Se rumoraba que había intentado suicidarse varias veces, pero cuando vi su semblante directamente, llegué a la conclusión de que lo que la gente decía no se quedaría sólo en rumor. Él y su anciana madre, que sufría fuertes dolores por la artritis, sobrevivían gracias al arroz y a un apoyo económico que les suministraba el Ayuntamiento del barrio.
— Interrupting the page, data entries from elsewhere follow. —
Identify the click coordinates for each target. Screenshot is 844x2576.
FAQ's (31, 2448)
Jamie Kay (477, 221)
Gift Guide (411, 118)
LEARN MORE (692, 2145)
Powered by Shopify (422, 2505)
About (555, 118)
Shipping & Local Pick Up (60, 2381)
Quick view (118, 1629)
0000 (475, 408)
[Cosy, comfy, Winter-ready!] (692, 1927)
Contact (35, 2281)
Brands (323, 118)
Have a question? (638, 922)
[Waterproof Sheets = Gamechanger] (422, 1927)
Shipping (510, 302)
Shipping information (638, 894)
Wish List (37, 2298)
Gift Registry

Cuando unos voluntarios y yo fuimos a la casa, bañamos a la anciana, que no se movía, sirviéndonos de las instalaciones móviles de aseo; limpiamos la casa y les dimos cierta cantidad de arroz y de harina, pero a ninguno le quedaron ganas de visitarlos de nuevo debido a que les daba mucho miedo encontrarse con el leñador.

Acudía a verlos regularmente una vez a la semana. El dueño del restaurante que ofrecía el servicio conmigo fue reduciendo las visitas poco a poco hasta que, finalmente, ya no encontró razón para empeñarse en hacerlas. A mí, sin embargo, no me molestaba ayudar al leñador quemado por el incendio ni a la anciana de difícil movilidad. En aquellos tiempos me hacía falta, más bien, tener un trabajo al que pudiera dedicarme, porque esperaba cansarme hasta olvidar a Chong Sukyu.

Conforme iba pasando el tiempo, llegué a pensar que no los visitaba para ofrecerles mis servicios, sino para descargar un peso de mi mente. El trabajo que realizaba en la casa no era nada especial. Les preparaba kimchi y otros platillos, y observaba el estado de la anciana; después pasaba largo rato sentada en un rincón del pórtico entarimado de la casa. Como sabes, no tenía un espacio propio donde estar sola. El día que tu tío no tenía clases, se quedaba todo el tiempo en su estudio. Yo tenía que prepararle las tres comidas. Las raras veces en que nos quedábamos solas, me mirabas con ojos melancólicos, pero a mí me apetecía mucho más estar sola. Quería recordarlo a solas, por mi cuenta. Cuando el hombre que había estado conmigo hasta hacía poco desapareció de repente, la vida no me sonreía. Después de tanto tiempo, la tristeza me embargaba súbitamente, tanto como ahora.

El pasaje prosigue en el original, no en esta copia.